Вот пройден самый узкий участок - Казачий Ерик, и струги наконец-то выходят на просторы Дона. Турок по-прежнему нигде нет. Однако, вдалеке на правом берегу обнаружили струги сбежавших недавно стрельцов, что сразу же вызвало неоднозначную реакцию у казаков. От смеха и едких подначек до злобных высказываний в адрес горе-союзников. Михайло Самаренин выругался и окликнул Ивана.
- Ваня, я сейчас с этим "храбрецом", который целый полковник, по душам побеседую. Будь рядом и запоминай все, как следует. Потом на бумаге напишешь. А вы, казаки, не бузите. Послушаем сначала, что нам этот соловей московский споет...

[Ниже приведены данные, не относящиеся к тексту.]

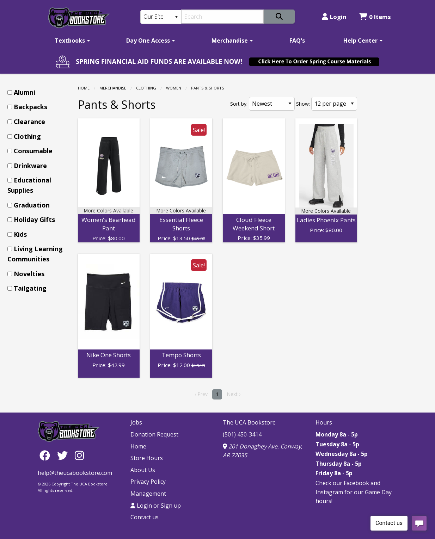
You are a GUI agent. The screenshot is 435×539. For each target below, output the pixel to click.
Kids (20, 234)
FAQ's (297, 40)
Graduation (32, 205)
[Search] (222, 17)
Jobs (136, 422)
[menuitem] (71, 40)
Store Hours (146, 458)
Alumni (24, 92)
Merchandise (230, 40)
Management (148, 493)
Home (84, 88)
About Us (142, 470)
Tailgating (30, 288)
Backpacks (30, 107)
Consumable (33, 151)
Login (334, 17)
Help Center (360, 40)
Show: (303, 103)
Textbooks (70, 40)
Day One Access (148, 40)
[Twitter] (64, 455)
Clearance (29, 121)
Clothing (146, 88)
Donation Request (154, 434)
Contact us (144, 517)
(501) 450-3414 (242, 434)
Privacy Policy (148, 481)
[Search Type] (160, 17)
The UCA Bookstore (249, 422)
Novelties (29, 274)
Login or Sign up (155, 505)
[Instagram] (79, 455)
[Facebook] (46, 455)
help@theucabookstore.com (75, 473)
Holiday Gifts (34, 219)
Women (173, 88)
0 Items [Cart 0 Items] (375, 17)
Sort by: (238, 103)
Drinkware (30, 165)
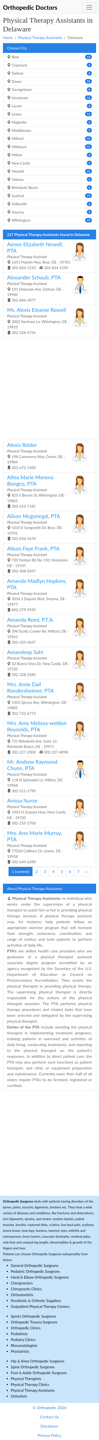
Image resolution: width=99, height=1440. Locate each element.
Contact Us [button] (49, 1416)
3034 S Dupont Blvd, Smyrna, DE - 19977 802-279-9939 (47, 595)
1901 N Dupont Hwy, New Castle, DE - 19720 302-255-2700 (47, 811)
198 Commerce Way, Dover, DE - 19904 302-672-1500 (47, 456)
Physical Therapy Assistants (40, 37)
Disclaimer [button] (49, 1426)
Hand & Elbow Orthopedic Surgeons (40, 1277)
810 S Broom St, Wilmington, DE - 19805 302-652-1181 (47, 491)
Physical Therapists (26, 1378)
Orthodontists (22, 1295)
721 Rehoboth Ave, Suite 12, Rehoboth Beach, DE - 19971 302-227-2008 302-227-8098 (47, 737)
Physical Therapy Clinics (30, 1384)
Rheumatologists (24, 1345)
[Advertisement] (49, 388)
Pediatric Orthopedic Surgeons (35, 1271)
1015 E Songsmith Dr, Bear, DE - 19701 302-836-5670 (47, 527)
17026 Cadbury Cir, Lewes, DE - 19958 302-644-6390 (47, 847)
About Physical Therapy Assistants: (35, 888)
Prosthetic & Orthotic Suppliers (36, 1300)
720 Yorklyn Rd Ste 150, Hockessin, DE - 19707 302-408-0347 (47, 559)
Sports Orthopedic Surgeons (33, 1316)
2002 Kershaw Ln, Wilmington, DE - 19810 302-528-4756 (47, 320)
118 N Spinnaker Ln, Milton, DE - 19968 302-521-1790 (47, 776)
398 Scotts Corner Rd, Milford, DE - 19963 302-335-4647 (47, 630)
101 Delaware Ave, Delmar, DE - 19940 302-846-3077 (47, 288)
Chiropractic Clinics (26, 1289)
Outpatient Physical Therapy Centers (40, 1306)
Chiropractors (22, 1283)
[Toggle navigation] (89, 7)
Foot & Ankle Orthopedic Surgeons (39, 1373)
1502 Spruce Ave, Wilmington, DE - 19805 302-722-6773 (47, 698)
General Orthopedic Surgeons (34, 1265)
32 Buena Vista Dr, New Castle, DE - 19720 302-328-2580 (47, 663)
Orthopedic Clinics (26, 1328)
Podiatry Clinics (23, 1339)
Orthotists (19, 1396)
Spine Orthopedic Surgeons (33, 1367)
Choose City (17, 48)
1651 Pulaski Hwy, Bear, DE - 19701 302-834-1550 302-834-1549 (47, 255)
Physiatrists (20, 1351)
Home (8, 37)
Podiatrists (19, 1334)
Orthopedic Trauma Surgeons (34, 1322)
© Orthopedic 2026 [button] (49, 1407)
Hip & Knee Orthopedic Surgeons (37, 1361)
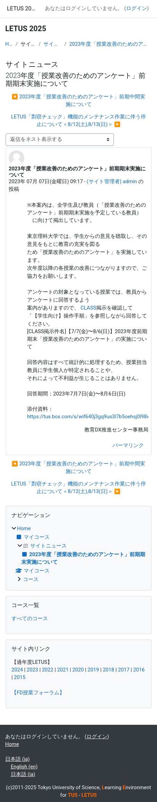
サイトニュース (52, 44)
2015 (19, 677)
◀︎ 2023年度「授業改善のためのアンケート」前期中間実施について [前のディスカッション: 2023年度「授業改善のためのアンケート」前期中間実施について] (79, 100)
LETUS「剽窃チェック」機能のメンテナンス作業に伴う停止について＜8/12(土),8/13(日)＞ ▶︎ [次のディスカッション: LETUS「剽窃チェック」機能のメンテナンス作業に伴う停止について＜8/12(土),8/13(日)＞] (78, 120)
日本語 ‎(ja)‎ (17, 759)
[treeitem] (78, 554)
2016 (139, 670)
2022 (47, 670)
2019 (93, 670)
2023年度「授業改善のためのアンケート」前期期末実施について (110, 44)
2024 (17, 670)
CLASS (89, 308)
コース (31, 579)
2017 (124, 670)
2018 (108, 670)
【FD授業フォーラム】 (38, 692)
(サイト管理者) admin (112, 181)
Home (9, 44)
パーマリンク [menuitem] (128, 445)
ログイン (136, 8)
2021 (62, 670)
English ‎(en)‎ (24, 767)
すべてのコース (29, 618)
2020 (78, 670)
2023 (32, 670)
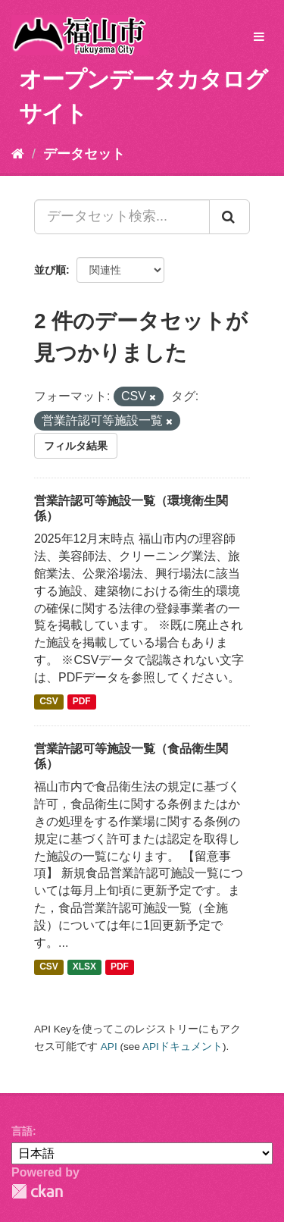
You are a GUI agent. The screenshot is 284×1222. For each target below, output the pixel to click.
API (109, 1046)
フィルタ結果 (76, 446)
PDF (82, 702)
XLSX (84, 967)
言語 (22, 1131)
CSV (48, 702)
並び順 (50, 270)
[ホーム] (17, 153)
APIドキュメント (182, 1046)
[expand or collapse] (259, 37)
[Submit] (229, 216)
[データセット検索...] (122, 216)
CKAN (37, 1191)
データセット (84, 153)
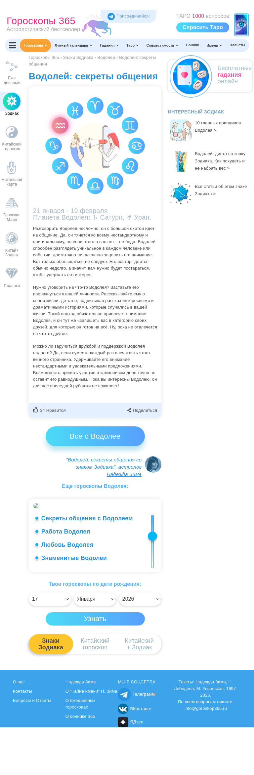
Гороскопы (35, 45)
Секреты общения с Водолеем (87, 566)
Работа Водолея (65, 579)
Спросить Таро (203, 27)
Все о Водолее (95, 436)
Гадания (109, 45)
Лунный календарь (74, 45)
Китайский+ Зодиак (139, 691)
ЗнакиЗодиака (50, 691)
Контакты (22, 738)
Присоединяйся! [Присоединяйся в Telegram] (128, 16)
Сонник (192, 45)
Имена (214, 45)
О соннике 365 (80, 763)
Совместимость (163, 45)
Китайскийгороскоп (95, 691)
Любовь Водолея (67, 592)
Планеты (237, 45)
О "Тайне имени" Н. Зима (91, 738)
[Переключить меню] (12, 45)
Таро (132, 45)
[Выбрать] (50, 646)
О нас (19, 729)
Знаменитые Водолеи (74, 605)
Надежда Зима (124, 474)
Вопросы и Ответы (32, 748)
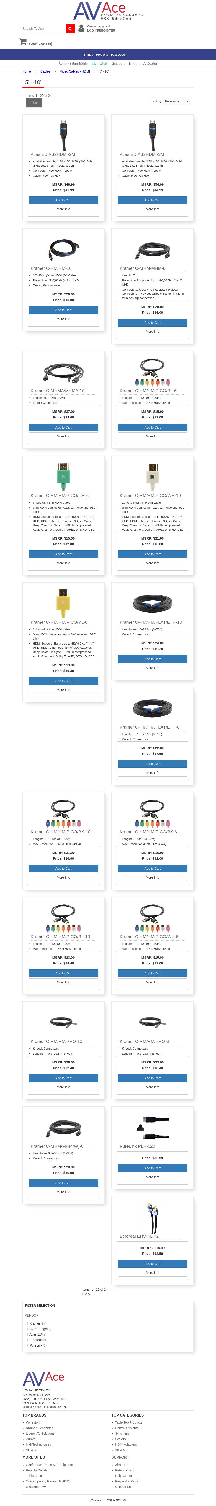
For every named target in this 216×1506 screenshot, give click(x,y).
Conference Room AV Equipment (49, 1465)
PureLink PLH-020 (137, 1146)
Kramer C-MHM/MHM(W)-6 (57, 1146)
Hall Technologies (38, 1444)
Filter (34, 103)
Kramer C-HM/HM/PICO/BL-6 (148, 390)
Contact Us (123, 1487)
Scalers (120, 1439)
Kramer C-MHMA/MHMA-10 (57, 390)
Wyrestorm (34, 1422)
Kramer (35, 1323)
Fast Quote (118, 54)
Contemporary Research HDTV (48, 1481)
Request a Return (127, 1481)
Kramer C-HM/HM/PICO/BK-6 (148, 831)
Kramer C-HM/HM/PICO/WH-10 (150, 495)
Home (26, 71)
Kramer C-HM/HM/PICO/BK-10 (60, 831)
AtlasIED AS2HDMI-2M (53, 154)
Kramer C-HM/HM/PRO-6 (144, 1041)
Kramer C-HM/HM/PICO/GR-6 (60, 495)
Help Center (123, 1476)
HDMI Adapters (126, 1444)
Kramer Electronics (39, 1428)
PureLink (36, 1345)
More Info (63, 209)
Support (118, 63)
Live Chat (99, 63)
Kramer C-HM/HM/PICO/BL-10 (60, 936)
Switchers (122, 1433)
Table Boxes (34, 1476)
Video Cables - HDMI (75, 71)
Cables (45, 71)
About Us (121, 1465)
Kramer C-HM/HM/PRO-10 (56, 1041)
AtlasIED (35, 1334)
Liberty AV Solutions (40, 1433)
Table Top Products (128, 1422)
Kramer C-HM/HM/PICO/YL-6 (59, 622)
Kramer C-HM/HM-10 (51, 268)
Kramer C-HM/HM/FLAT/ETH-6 (149, 727)
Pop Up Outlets (37, 1470)
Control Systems (127, 1428)
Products (102, 54)
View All (31, 1450)
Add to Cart (63, 200)
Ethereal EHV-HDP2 (139, 1236)
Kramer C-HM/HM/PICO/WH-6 (149, 936)
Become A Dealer (143, 63)
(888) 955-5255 (31, 1407)
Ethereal (35, 1340)
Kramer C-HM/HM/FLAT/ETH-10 (151, 622)
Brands (88, 54)
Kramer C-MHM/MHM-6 (143, 268)
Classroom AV (36, 1487)
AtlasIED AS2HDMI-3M (142, 154)
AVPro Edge (38, 1329)
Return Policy (124, 1470)
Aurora (31, 1439)
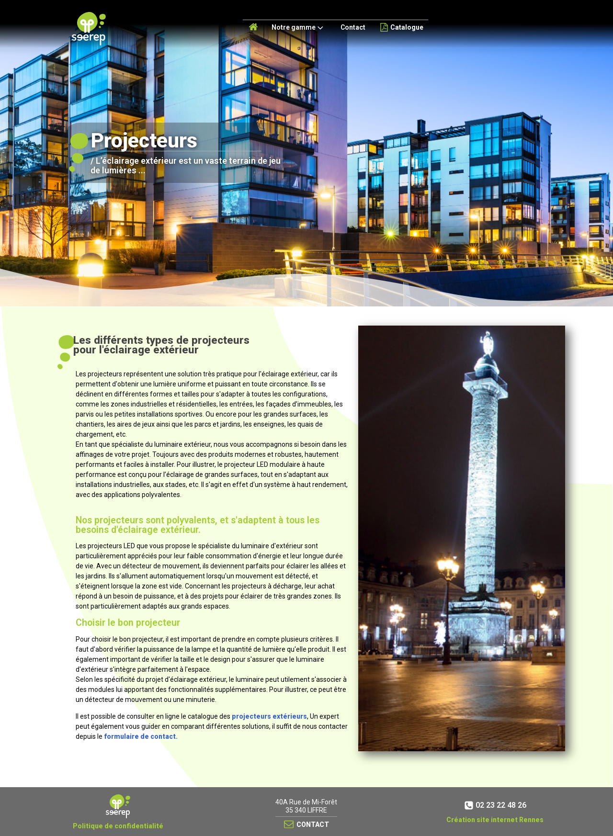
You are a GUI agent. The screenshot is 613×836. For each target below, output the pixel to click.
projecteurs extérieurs (269, 716)
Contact (353, 27)
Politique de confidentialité (118, 826)
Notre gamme (298, 28)
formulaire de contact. (141, 736)
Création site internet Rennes (495, 820)
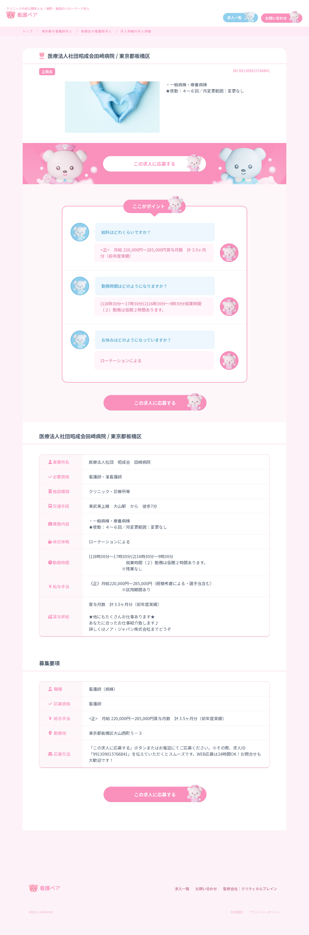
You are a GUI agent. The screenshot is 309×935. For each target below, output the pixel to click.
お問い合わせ (206, 888)
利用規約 (237, 912)
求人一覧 (182, 888)
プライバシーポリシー (264, 912)
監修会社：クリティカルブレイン (250, 888)
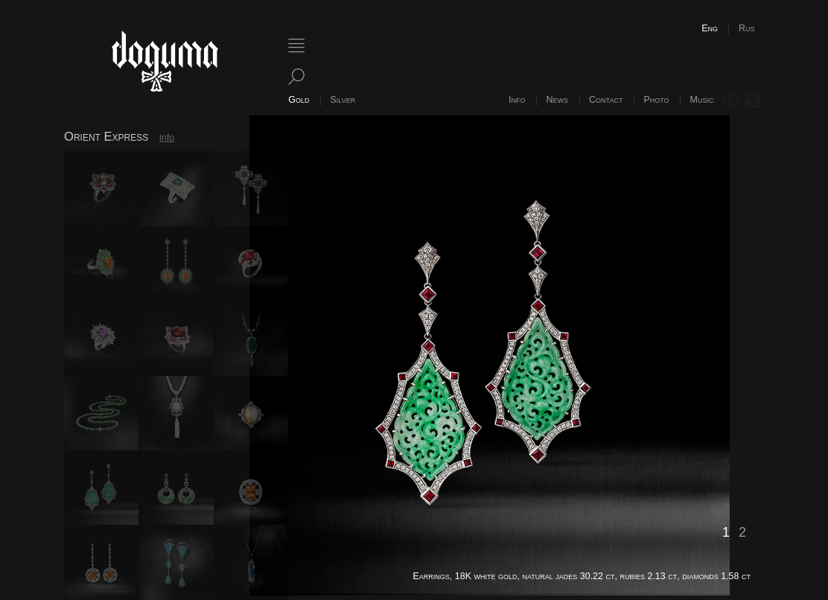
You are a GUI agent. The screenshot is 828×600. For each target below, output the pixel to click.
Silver (343, 100)
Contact (605, 100)
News (558, 100)
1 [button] (726, 532)
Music (702, 100)
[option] (506, 355)
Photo (656, 100)
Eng (709, 28)
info (166, 138)
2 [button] (742, 532)
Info (517, 100)
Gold (298, 100)
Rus (747, 28)
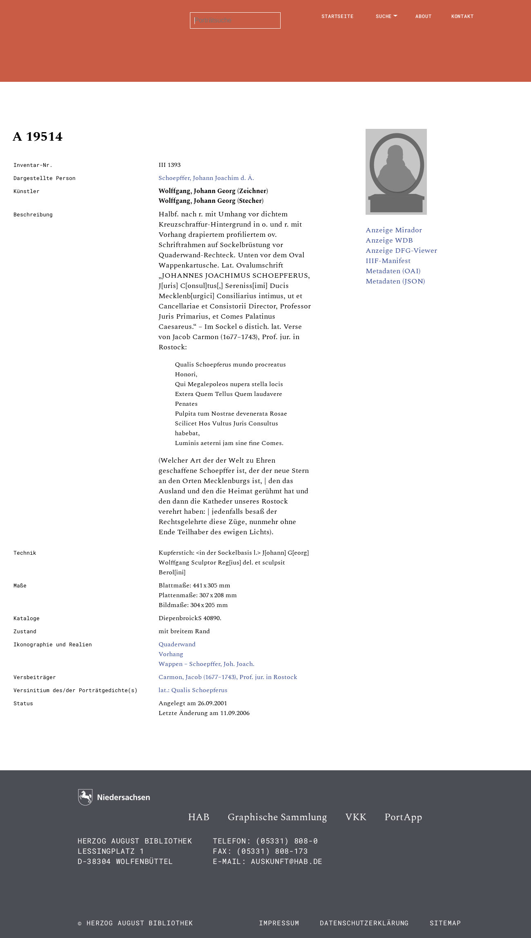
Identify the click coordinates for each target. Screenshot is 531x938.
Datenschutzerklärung (364, 922)
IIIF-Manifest (388, 260)
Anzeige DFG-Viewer (401, 250)
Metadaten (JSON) (395, 281)
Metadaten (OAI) (393, 271)
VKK (355, 817)
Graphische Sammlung (277, 817)
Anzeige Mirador (394, 230)
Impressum (279, 922)
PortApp (403, 817)
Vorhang (170, 654)
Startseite (337, 16)
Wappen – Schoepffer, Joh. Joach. (206, 664)
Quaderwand (177, 644)
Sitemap (445, 922)
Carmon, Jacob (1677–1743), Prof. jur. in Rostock (227, 677)
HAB (199, 817)
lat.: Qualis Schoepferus (193, 690)
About (423, 16)
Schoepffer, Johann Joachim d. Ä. (206, 178)
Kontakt (462, 16)
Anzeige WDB (389, 240)
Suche (384, 16)
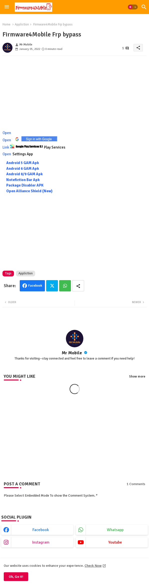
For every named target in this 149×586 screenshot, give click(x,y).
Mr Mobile (72, 353)
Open (7, 133)
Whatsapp (65, 285)
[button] (133, 6)
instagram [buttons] (40, 542)
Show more (137, 377)
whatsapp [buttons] (115, 529)
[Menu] (6, 7)
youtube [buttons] (115, 542)
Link (33, 147)
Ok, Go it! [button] (16, 577)
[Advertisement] (74, 95)
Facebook (35, 286)
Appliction (22, 24)
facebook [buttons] (40, 529)
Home (6, 24)
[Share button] (78, 285)
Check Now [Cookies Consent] (93, 566)
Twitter (52, 285)
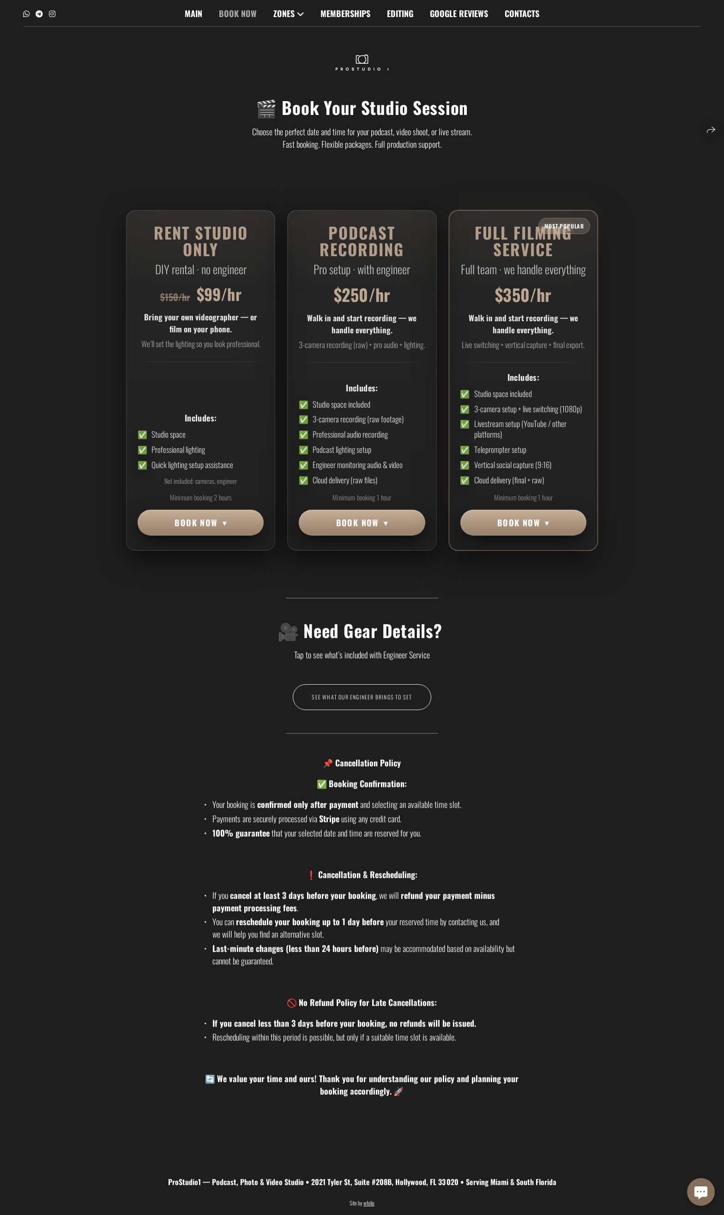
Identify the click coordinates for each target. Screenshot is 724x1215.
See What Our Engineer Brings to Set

Когда отряд казаков пристал к берегу, на головы беглецов обрушился град насмешек. Стрельцы огрызались, но границы дозволенного не переходили. В конце концов, они выполняли приказ своего начальства, и казаки это сами понимали. А вот начальство восседало на берегу, и было явно сбито с толку, не ожидая такого результата. Тем не менее, когда атаман Самаренин в сопровождении есаулов и Ивана в качестве "летописца" подошел и задал вопрос о причинах такого поспешного бегства, начальство еще и попыталось поставить на место "зарвавшегося холопа".